== Segment start ==

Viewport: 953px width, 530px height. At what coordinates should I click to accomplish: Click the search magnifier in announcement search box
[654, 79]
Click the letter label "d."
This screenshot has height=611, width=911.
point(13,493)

== Segment end ==

### Work task
After reading the lines above, reproduce them all exactly.

### Your solution
Viewport: 953px width, 530px height. At what coordinates should I click to accomplish: Click the search magnifier in announcement search box
[654, 79]
Click the letter label "d."
This screenshot has height=611, width=911.
point(13,493)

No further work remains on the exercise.